§ WHAT THE EXERCISE ASKS:
Search the records for "computer". Copy every line where it appears.

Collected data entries
Content starts

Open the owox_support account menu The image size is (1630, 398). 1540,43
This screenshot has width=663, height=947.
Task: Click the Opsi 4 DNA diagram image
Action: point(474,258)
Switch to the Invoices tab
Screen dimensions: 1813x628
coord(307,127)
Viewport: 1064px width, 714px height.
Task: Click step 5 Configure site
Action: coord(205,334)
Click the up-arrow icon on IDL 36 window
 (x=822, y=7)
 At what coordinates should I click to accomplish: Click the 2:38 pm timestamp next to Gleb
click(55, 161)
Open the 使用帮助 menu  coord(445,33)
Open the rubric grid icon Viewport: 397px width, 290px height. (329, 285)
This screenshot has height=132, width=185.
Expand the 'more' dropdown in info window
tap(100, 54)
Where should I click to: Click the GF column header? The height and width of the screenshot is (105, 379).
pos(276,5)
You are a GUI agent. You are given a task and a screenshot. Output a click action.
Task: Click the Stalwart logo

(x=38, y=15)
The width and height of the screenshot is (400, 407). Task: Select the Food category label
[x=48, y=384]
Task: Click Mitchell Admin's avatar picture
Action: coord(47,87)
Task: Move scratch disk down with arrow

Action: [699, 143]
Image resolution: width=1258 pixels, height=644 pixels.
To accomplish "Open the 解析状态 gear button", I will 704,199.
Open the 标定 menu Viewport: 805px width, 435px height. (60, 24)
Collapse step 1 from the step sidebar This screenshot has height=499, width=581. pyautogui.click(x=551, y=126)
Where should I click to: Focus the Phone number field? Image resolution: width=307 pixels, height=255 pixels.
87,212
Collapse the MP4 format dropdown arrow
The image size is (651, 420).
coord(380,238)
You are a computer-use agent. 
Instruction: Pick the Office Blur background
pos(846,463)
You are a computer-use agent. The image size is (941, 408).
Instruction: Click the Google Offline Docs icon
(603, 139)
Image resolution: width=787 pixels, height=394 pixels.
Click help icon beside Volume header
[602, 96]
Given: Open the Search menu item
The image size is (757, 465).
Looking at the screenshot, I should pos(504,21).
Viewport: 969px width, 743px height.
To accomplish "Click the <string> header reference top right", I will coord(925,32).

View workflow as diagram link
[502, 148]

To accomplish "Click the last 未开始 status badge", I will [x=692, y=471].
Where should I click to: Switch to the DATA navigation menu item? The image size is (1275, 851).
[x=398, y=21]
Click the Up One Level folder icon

Content ends

§ RESPONSE:
You are a computer-use agent. 
You are a computer-use agent. The image size is (941, 408).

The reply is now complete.